— BEGIN DATA —

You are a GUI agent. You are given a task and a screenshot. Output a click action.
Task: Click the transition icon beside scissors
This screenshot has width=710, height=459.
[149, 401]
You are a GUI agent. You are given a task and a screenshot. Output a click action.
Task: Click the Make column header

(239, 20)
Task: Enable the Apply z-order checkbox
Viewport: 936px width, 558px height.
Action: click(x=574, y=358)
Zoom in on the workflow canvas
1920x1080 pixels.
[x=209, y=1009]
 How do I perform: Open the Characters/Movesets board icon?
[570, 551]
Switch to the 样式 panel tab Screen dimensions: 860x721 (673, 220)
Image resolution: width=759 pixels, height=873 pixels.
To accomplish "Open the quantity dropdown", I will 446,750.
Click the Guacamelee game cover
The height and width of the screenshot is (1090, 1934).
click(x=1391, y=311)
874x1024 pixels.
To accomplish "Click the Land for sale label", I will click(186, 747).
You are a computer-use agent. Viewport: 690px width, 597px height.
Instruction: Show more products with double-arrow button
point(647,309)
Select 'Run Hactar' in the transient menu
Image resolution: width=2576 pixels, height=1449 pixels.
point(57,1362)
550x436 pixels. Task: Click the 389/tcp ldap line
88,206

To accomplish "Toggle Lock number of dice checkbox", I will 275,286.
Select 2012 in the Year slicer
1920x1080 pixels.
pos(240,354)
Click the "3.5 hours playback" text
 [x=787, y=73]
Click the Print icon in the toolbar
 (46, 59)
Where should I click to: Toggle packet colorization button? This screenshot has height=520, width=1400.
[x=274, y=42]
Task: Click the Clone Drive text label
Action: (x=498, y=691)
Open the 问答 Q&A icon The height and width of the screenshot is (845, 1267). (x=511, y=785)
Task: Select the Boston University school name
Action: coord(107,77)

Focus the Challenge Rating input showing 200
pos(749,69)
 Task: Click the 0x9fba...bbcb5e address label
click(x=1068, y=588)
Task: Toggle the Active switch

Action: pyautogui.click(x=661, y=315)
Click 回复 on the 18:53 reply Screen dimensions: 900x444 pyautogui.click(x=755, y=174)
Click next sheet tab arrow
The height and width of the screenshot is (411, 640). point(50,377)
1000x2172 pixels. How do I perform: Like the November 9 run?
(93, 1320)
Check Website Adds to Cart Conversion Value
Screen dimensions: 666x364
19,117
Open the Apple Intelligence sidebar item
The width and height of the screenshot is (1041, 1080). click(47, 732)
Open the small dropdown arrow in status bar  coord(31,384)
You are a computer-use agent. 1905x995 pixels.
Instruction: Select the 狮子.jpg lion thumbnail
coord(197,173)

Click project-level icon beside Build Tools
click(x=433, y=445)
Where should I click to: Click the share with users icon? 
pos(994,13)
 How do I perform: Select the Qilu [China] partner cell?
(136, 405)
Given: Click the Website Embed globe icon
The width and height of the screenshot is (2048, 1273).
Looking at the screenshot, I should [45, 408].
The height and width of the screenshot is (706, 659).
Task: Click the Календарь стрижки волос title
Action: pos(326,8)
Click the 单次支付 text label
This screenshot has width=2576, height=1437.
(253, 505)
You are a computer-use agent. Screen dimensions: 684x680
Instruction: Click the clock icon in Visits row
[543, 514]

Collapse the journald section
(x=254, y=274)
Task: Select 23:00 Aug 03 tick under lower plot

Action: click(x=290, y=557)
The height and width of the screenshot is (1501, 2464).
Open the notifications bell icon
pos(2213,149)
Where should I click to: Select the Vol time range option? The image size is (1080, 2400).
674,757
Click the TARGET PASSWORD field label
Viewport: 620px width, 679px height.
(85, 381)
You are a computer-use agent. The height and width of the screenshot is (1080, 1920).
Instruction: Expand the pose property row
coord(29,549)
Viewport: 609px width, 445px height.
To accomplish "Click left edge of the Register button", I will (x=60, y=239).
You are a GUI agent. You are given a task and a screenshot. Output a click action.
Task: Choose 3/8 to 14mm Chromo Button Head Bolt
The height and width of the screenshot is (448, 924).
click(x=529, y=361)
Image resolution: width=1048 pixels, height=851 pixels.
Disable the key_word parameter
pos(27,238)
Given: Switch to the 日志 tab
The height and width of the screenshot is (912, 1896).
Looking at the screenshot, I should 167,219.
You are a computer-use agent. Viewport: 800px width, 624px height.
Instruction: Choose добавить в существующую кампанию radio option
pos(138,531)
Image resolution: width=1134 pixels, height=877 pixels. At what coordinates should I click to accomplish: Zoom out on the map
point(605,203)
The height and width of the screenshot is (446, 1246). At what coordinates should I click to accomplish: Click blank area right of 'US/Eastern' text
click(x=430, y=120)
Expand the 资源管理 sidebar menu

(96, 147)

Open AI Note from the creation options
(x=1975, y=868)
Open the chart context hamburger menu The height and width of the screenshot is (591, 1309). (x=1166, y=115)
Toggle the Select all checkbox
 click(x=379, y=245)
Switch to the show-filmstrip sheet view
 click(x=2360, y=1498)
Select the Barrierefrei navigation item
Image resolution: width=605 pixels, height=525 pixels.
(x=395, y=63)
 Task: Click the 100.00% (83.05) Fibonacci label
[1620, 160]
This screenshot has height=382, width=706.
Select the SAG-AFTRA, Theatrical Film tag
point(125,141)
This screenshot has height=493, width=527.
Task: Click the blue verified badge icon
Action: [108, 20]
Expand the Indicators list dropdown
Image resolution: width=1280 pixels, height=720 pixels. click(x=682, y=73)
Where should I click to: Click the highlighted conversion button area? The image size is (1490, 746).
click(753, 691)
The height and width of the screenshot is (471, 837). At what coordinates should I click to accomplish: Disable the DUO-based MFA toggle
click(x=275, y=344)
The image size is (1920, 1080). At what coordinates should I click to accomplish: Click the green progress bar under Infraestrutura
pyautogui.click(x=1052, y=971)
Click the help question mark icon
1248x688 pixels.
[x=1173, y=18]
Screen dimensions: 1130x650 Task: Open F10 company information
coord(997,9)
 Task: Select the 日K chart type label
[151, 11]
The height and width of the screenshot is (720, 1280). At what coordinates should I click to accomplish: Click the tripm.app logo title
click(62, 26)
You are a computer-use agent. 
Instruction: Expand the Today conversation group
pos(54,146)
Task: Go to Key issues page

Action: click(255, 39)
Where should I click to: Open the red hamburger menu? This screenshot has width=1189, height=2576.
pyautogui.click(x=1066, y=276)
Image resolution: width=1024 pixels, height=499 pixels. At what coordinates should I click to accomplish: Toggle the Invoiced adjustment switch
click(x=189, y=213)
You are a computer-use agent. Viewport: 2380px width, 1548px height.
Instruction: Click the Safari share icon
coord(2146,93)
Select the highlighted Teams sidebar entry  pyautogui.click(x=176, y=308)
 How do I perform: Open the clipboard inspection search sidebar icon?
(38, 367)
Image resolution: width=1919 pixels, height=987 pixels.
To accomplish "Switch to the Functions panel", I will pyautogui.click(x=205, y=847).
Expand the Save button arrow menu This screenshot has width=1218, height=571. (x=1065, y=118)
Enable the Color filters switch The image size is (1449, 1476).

— END DATA —

Render all of the data above as a JSON list of strings, with one string for each line and blank lines omitted.

### [ANSWER TO THIS PROBLEM]
[
  "You are a GUI agent. You are given a task and a screenshot. Output a click action.",
  "Task: Click the transition icon beside scissors",
  "This screenshot has width=710, height=459.",
  "[149, 401]",
  "You are a GUI agent. You are given a task and a screenshot. Output a click action.",
  "Task: Click the Make column header",
  "(239, 20)",
  "Task: Enable the Apply z-order checkbox",
  "Viewport: 936px width, 558px height.",
  "Action: click(x=574, y=358)",
  "Zoom in on the workflow canvas",
  "1920x1080 pixels.",
  "[x=209, y=1009]",
  " How do I perform: Open the Characters/Movesets board icon?",
  "[570, 551]",
  "Switch to the 样式 panel tab Screen dimensions: 860x721 (673, 220)",
  "Image resolution: width=759 pixels, height=873 pixels.",
  "To accomplish \"Open the quantity dropdown\", I will 446,750.",
  "Click the Guacamelee game cover",
  "The height and width of the screenshot is (1090, 1934).",
  "click(x=1391, y=311)",
  "874x1024 pixels.",
  "To accomplish \"Click the Land for sale label\", I will click(186, 747).",
  "You are a computer-use agent. Viewport: 690px width, 597px height.",
  "Instruction: Show more products with double-arrow button",
  "point(647,309)",
  "Select 'Run Hactar' in the transient menu",
  "Image resolution: width=2576 pixels, height=1449 pixels.",
  "point(57,1362)",
  "550x436 pixels. Task: Click the 389/tcp ldap line",
  "88,206",
  "To accomplish \"Toggle Lock number of dice checkbox\", I will 275,286.",
  "Select 2012 in the Year slicer",
  "1920x1080 pixels.",
  "pos(240,354)",
  "Click the \"3.5 hours playback\" text",
  " [x=787, y=73]",
  "Click the Print icon in the toolbar",
  " (46, 59)",
  "Where should I click to: Toggle packet colorization button? This screenshot has height=520, width=1400.",
  "[x=274, y=42]",
  "Task: Click the Clone Drive text label",
  "Action: (x=498, y=691)",
  "Open the 问答 Q&A icon The height and width of the screenshot is (845, 1267). (x=511, y=785)",
  "Task: Select the Boston University school name",
  "Action: coord(107,77)",
  "Focus the Challenge Rating input showing 200",
  "pos(749,69)",
  " Task: Click the 0x9fba...bbcb5e address label",
  "click(x=1068, y=588)",
  "Task: Toggle the Active switch",
  "Action: pyautogui.click(x=661, y=315)",
  "Click 回复 on the 18:53 reply Screen dimensions: 900x444 pyautogui.click(x=755, y=174)",
  "Click next sheet tab arrow",
  "The height and width of the screenshot is (411, 640). point(50,377)",
  "1000x2172 pixels. How do I perform: Like the November 9 run?",
  "(93, 1320)",
  "Check Website Adds to Cart Conversion Value",
  "Screen dimensions: 666x364",
  "19,117",
  "Open the Apple Intelligence sidebar item",
  "The width and height of the screenshot is (1041, 1080). click(47, 732)",
  "Open the small dropdown arrow in status bar  coord(31,384)",
  "You are a computer-use agent. 1905x995 pixels.",
  "Instruction: Select the 狮子.jpg lion thumbnail",
  "coord(197,173)",
  "Click project-level icon beside Build Tools",
  "click(x=433, y=445)",
  "Where should I click to: Click the share with users icon? ",
  "pos(994,13)",
  " How do I perform: Select the Qilu [China] partner cell?",
  "(136, 405)",
  "Given: Click the Website Embed globe icon",
  "The width and height of the screenshot is (2048, 1273).",
  "Looking at the screenshot, I should [45, 408].",
  "The height and width of the screenshot is (706, 659).",
  "Task: Click the Календарь стрижки волос title",
  "Action: pos(326,8)",
  "Click the 单次支付 text label",
  "This screenshot has width=2576, height=1437.",
  "(253, 505)",
  "You are a computer-use agent. Screen dimensions: 684x680",
  "Instruction: Click the clock icon in Visits row",
  "[543, 514]",
  "Collapse the journald section",
  "(x=254, y=274)",
  "Task: Select 23:00 Aug 03 tick under lower plot",
  "Action: click(x=290, y=557)",
  "The height and width of the screenshot is (1501, 2464).",
  "Open the notifications bell icon",
  "pos(2213,149)",
  "Where should I click to: Select the Vol time range option? The image size is (1080, 2400).",
  "674,757",
  "Click the TARGET PASSWORD field label",
  "Viewport: 620px width, 679px height.",
  "(85, 381)",
  "You are a computer-use agent. The height and width of the screenshot is (1080, 1920).",
  "Instruction: Expand the pose property row",
  "coord(29,549)",
  "Viewport: 609px width, 445px height.",
  "To accomplish \"Click left edge of the Register button\", I will (x=60, y=239).",
  "You are a GUI agent. You are given a task and a screenshot. Output a click action.",
  "Task: Choose 3/8 to 14mm Chromo Button Head Bolt",
  "The height and width of the screenshot is (448, 924).",
  "click(x=529, y=361)",
  "Image resolution: width=1048 pixels, height=851 pixels.",
  "Disable the key_word parameter",
  "pos(27,238)",
  "Given: Switch to the 日志 tab",
  "The height and width of the screenshot is (912, 1896).",
  "Looking at the screenshot, I should 167,219.",
  "You are a computer-use agent. Viewport: 800px width, 624px height.",
  "Instruction: Choose добавить в существующую кампанию radio option",
  "pos(138,531)",
  "Image resolution: width=1134 pixels, height=877 pixels. At what coordinates should I click to accomplish: Zoom out on the map",
  "point(605,203)",
  "The height and width of the screenshot is (446, 1246). At what coordinates should I click to accomplish: Click blank area right of 'US/Eastern' text",
  "click(x=430, y=120)",
  "Expand the 资源管理 sidebar menu",
  "(96, 147)",
  "Open AI Note from the creation options",
  "(x=1975, y=868)",
  "Open the chart context hamburger menu The height and width of the screenshot is (591, 1309). (x=1166, y=115)",
  "Toggle the Select all checkbox",
  " click(x=379, y=245)",
  "Switch to the show-filmstrip sheet view",
  " click(x=2360, y=1498)",
  "Select the Barrierefrei navigation item",
  "Image resolution: width=605 pixels, height=525 pixels.",
  "(x=395, y=63)",
  " Task: Click the 100.00% (83.05) Fibonacci label",
  "[1620, 160]",
  "This screenshot has height=382, width=706.",
  "Select the SAG-AFTRA, Theatrical Film tag",
  "point(125,141)",
  "This screenshot has height=493, width=527.",
  "Task: Click the blue verified badge icon",
  "Action: [108, 20]",
  "Expand the Indicators list dropdown",
  "Image resolution: width=1280 pixels, height=720 pixels. click(x=682, y=73)",
  "Where should I click to: Click the highlighted conversion button area? The image size is (1490, 746).",
  "click(753, 691)",
  "The height and width of the screenshot is (471, 837). At what coordinates should I click to accomplish: Disable the DUO-based MFA toggle",
  "click(x=275, y=344)",
  "The image size is (1920, 1080). At what coordinates should I click to accomplish: Click the green progress bar under Infraestrutura",
  "pyautogui.click(x=1052, y=971)",
  "Click the help question mark icon",
  "1248x688 pixels.",
  "[x=1173, y=18]",
  "Screen dimensions: 1130x650 Task: Open F10 company information",
  "coord(997,9)",
  " Task: Select the 日K chart type label",
  "[151, 11]",
  "The height and width of the screenshot is (720, 1280). At what coordinates should I click to accomplish: Click the tripm.app logo title",
  "click(62, 26)",
  "You are a computer-use agent. ",
  "Instruction: Expand the Today conversation group",
  "pos(54,146)",
  "Task: Go to Key issues page",
  "Action: click(255, 39)",
  "Where should I click to: Open the red hamburger menu? This screenshot has width=1189, height=2576.",
  "pyautogui.click(x=1066, y=276)",
  "Image resolution: width=1024 pixels, height=499 pixels. At what coordinates should I click to accomplish: Toggle the Invoiced adjustment switch",
  "click(x=189, y=213)",
  "You are a computer-use agent. Viewport: 2380px width, 1548px height.",
  "Instruction: Click the Safari share icon",
  "coord(2146,93)",
  "Select the highlighted Teams sidebar entry  pyautogui.click(x=176, y=308)",
  " How do I perform: Open the clipboard inspection search sidebar icon?",
  "(38, 367)",
  "Image resolution: width=1919 pixels, height=987 pixels.",
  "To accomplish \"Switch to the Functions panel\", I will pyautogui.click(x=205, y=847).",
  "Expand the Save button arrow menu This screenshot has width=1218, height=571. (x=1065, y=118)",
  "Enable the Color filters switch The image size is (1449, 1476)."
]